> Work request
Pictures stay out; everything else in the entries below is to be duplicated exactly.

> Excerpted data
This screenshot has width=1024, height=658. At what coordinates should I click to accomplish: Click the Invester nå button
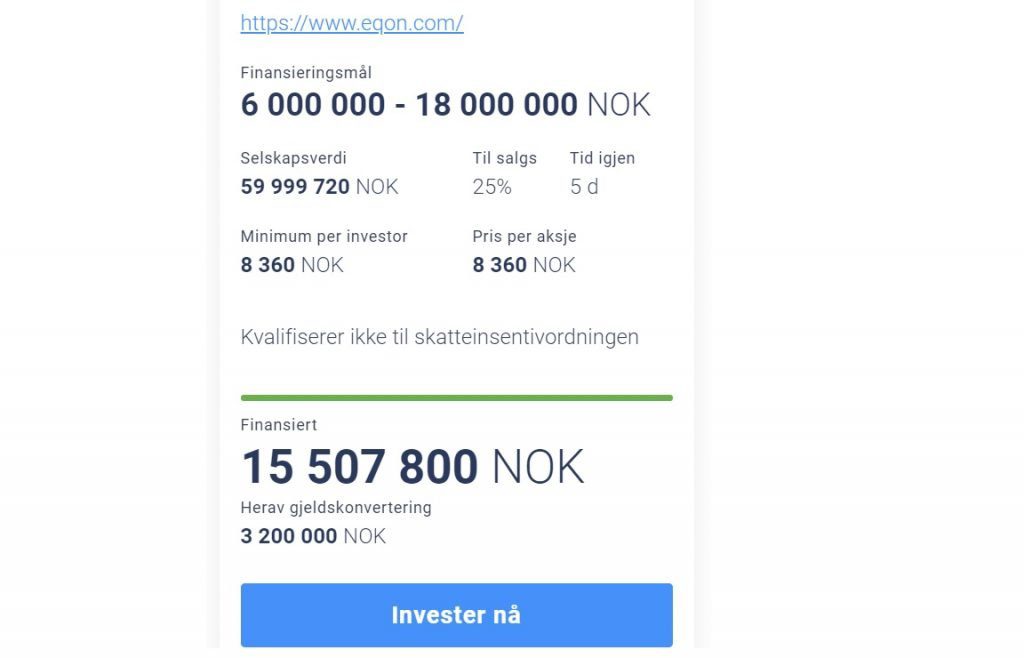(x=456, y=615)
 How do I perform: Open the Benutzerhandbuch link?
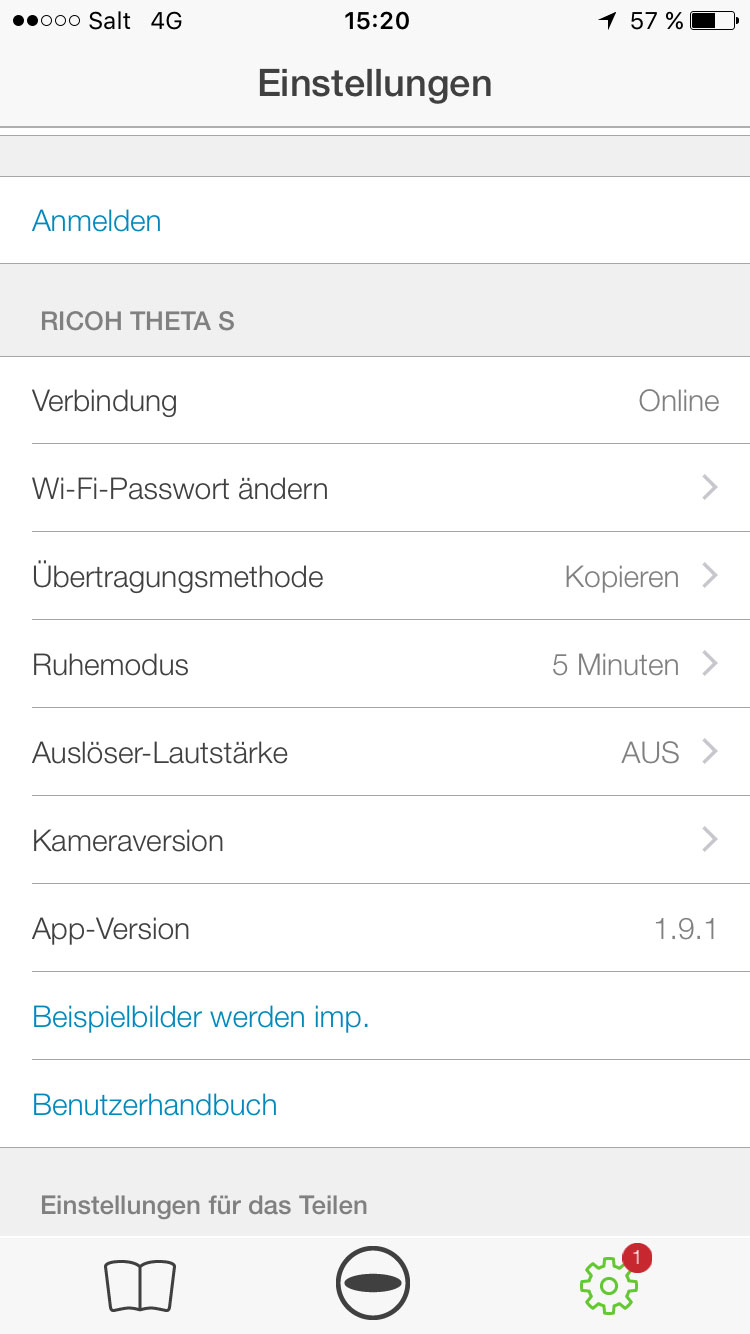point(155,1105)
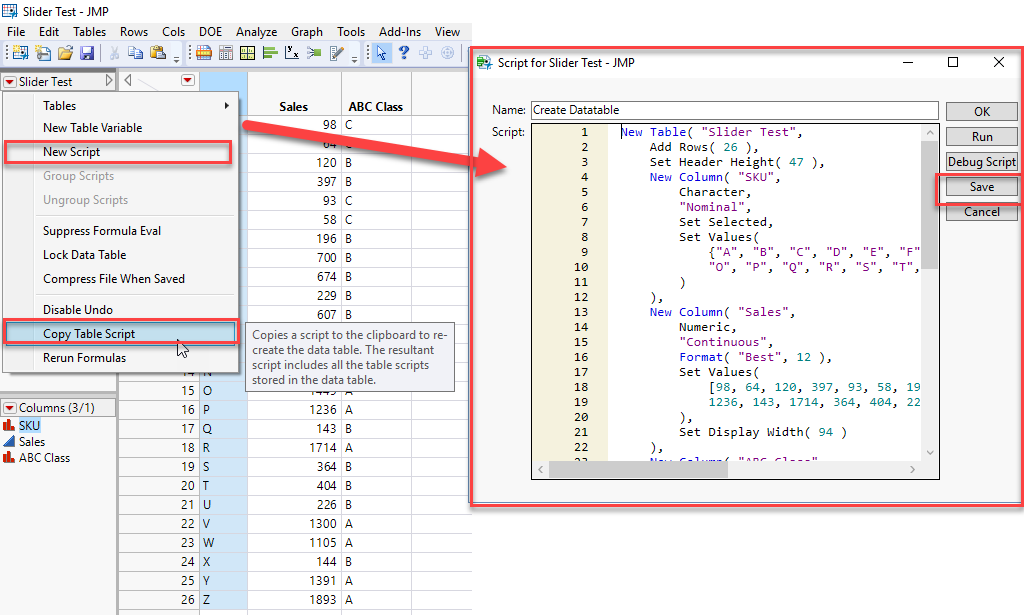Select the Help question mark tool
Image resolution: width=1024 pixels, height=615 pixels.
pyautogui.click(x=404, y=53)
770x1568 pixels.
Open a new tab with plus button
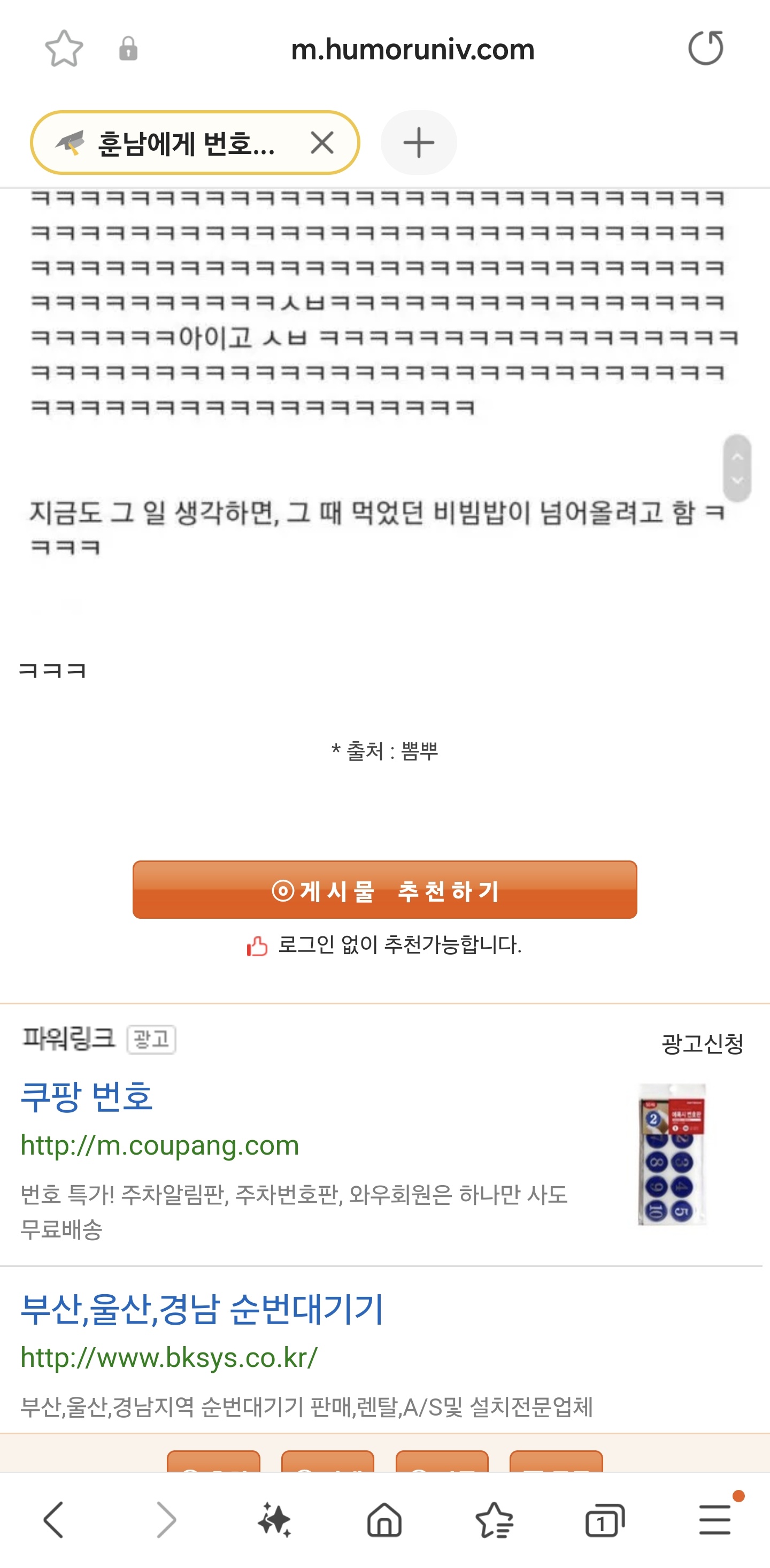coord(419,143)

> Response to the exercise
This screenshot has width=1024, height=658. At what coordinates should I click to accomplish: Click the Invester nå button
(x=456, y=615)
 How do I perform: Open the Benutzerhandbuch link?
point(155,1105)
Select the Help question mark tool
Image resolution: width=1024 pixels, height=615 pixels.
pyautogui.click(x=404, y=53)
770x1568 pixels.
Open a new tab with plus button
coord(419,143)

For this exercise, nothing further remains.